IP Cases & Commentary – Details
3 February 2012
General Court Rules Pollo Tropical CTM Not Applied For in Bad Faith
Carrols Corp v OHIM - Mr Giulio Gambettola: Case T-291/09
On 1 February 2012, the General Court held that the Community trade mark (CTM) ‘Pollo Tropical CHICKEN ON THE GRILL’ (the mark), as registered by Mr Giulio Gambettola (the intervener), had not been applied for in bad faith.
Background to the proceedings
By way of background, having first started its commercial activities in 1991, Carrols Corp (the applicant) operates a chain of restaurants in the US under the name ‘Pollo Tropical’. The intervener is the proprietor of a Spanish national trade mark registration for the sign ‘Pollo Tropical CHICKEN ON THE GRILL’, which was applied for in June 1994, some two months after the applicant had applied for a US trade mark registration of an identical sign. Both parties hold registrations for this sign, albeit in different territories.

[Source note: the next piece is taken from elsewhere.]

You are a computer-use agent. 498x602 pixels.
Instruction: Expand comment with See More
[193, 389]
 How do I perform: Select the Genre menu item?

In April 2004, the intervener registered the mark as a CTM in Classes 25, 41 and 43. The applicant sought a declaration of invalidity, relying on its previously mentioned US mark and its earlier UK trade mark registrations: ‘Pollo Tropical CHICKEN ON THE GRILL’ (registered in Class 42 covering food and drink) and ‘POLLO TROPICAL’ (also registered in Class 42 covering food and drink).

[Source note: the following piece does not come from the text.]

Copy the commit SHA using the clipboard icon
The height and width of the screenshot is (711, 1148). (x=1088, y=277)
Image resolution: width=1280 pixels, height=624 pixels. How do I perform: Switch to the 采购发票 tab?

The applicant argued that 1) there existed a likelihood of confusion between the mark and the UK registrations and 2) the intervener’s application had been made in bad faith as it was aware of the well-known character of the applicant’s US mark. The Cancellation Division dismissed the request on the basis that 1) in relation to a likelihood of confusion, the applicant had not (upon request) shown any genuine proof of use in respect of the UK registrations and 2) in relation to bad faith, the Mark and the Spanish national registration were linked by a ‘commercial trajectory’ and so, the two-month difference in time between the date of the US and Spanish national trade mark registrations was too short a period to hold that there had been bad faith. The Division also added that bad faith was neither proven by the intervener’s offering for sale of the mark to the applicant at a fixed price nor by the fact that the two marks were identical and related to the “same scope of application”.
First Board of Appeal
Despite the applicant’s appeal, the decision of the Cancellation Division was upheld, with the First Board of Appeal similarly holding that no evidence had been produced showing the applicant’s use of the UK registrations and that none of the presented factors established that the intervener’s application for the mark had been made in bad faith.

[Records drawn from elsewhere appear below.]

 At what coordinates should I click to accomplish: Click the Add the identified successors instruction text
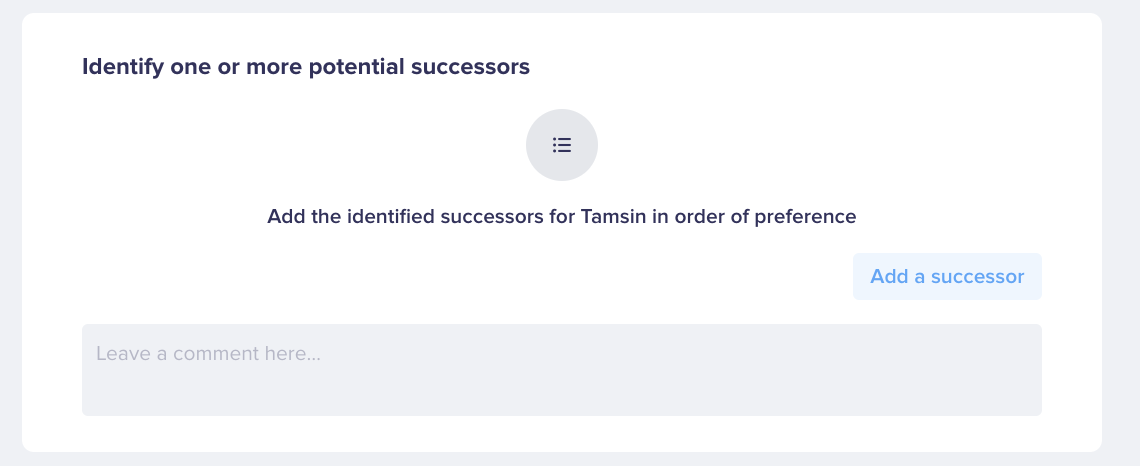pos(562,217)
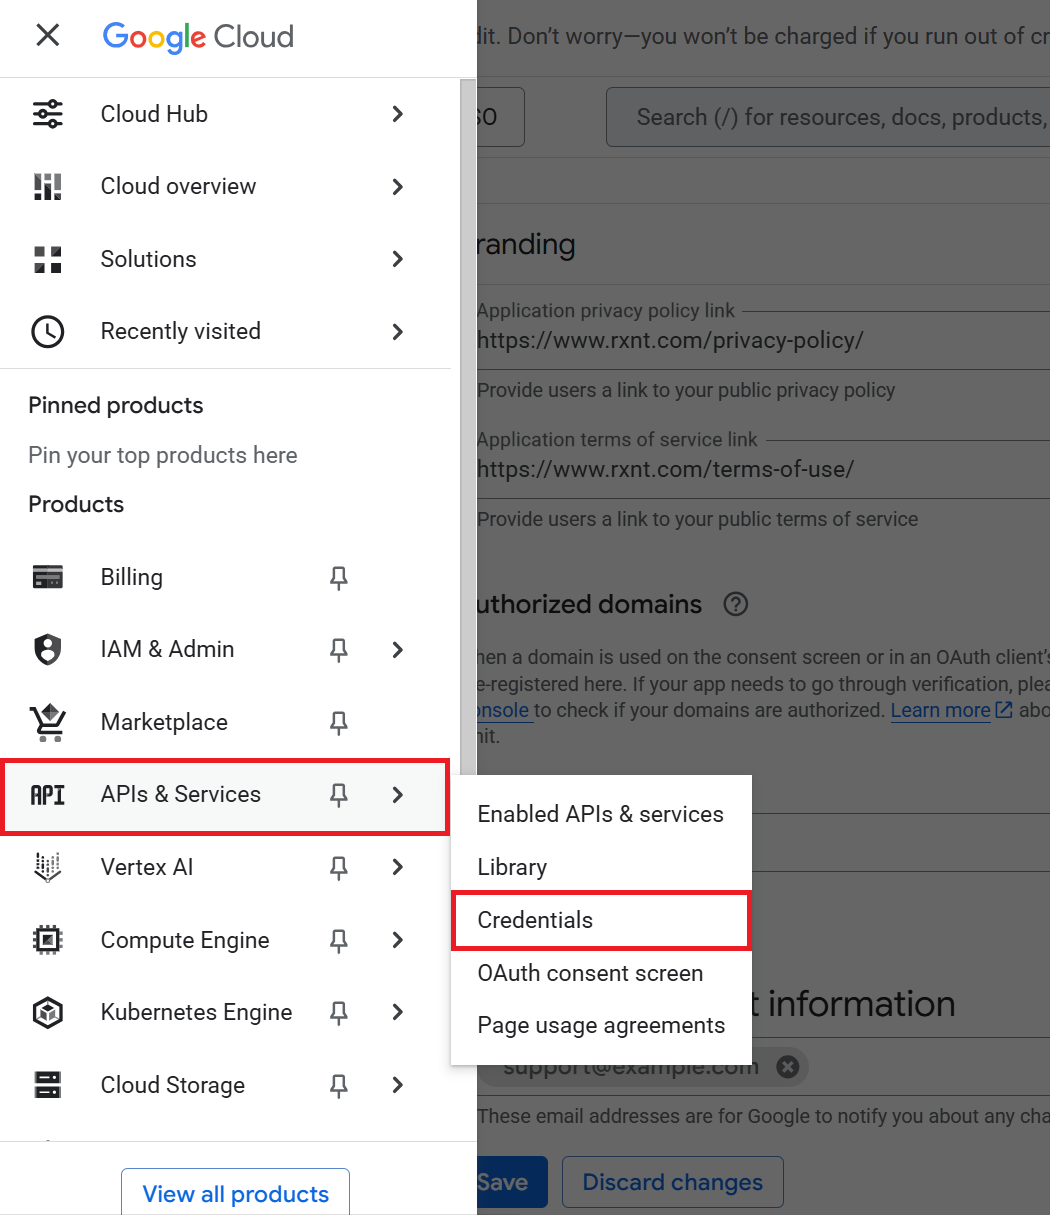
Task: Click the Kubernetes Engine icon
Action: coord(48,1012)
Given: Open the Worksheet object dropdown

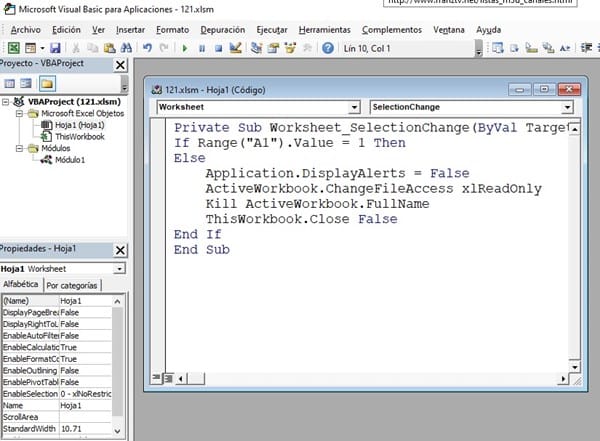Looking at the screenshot, I should 353,107.
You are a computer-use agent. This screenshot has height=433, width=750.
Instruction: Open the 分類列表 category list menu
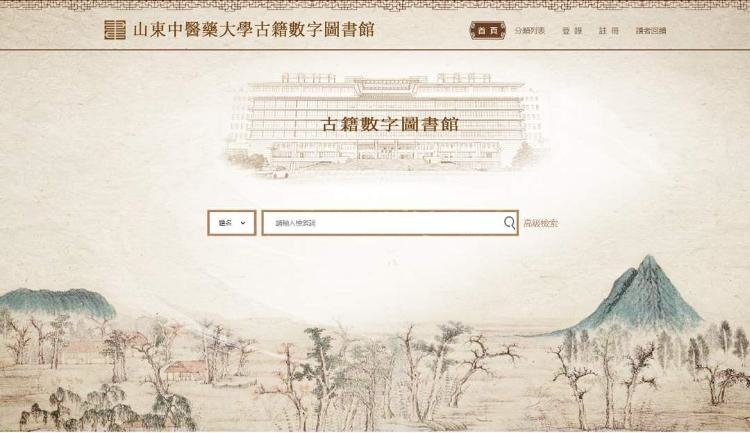pyautogui.click(x=529, y=31)
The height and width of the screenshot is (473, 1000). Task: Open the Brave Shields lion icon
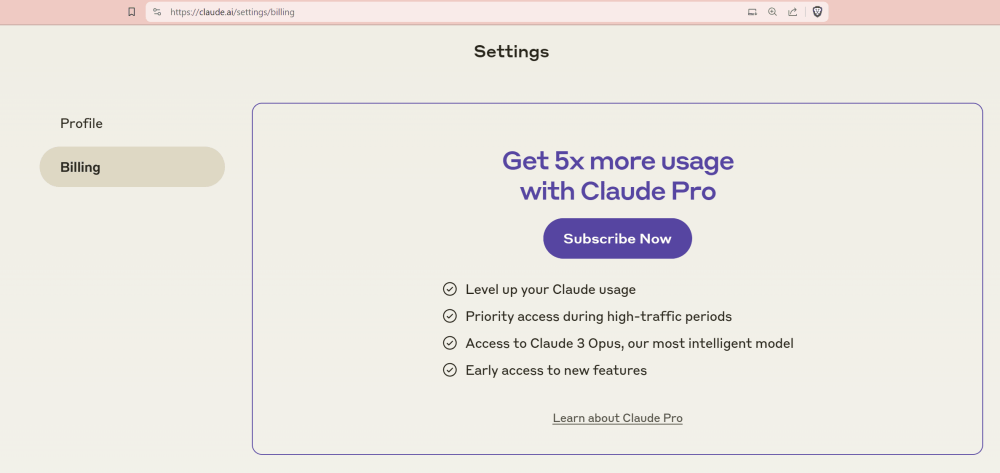tap(817, 12)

Decision of the General Court
The applicant made a further appeal to the General Court, relying on the single plea in law that the application was made in bad faith. In consideration of the parties’ submissions (and in dismissing the action), the General Court held the following:
- No sufficient evidence had been given as to the well-known character of the applicant’s US mark which may have led to the conclusion that the intervener had knowledge of the applicant’s commercial activities and therefore made the application in bad faith;
- No evidence was produced to show that the intervener had no intention to use the mark, which may have given rise to the conclusion that he only sought its registration for the purpose of preventing the applicant marketing its services;
- No prior relationship between the parties was made out on the evidence presented which might have explained the intervener’s purported bad faith;
- The offering for sale of the mark by the intervener to the applicant did not give rise to a conclusion that the intervener was acting in bad faith at the time of the application; and
- The identical nature of the marks and goods/services was not of itself, sufficient to prove bad faith.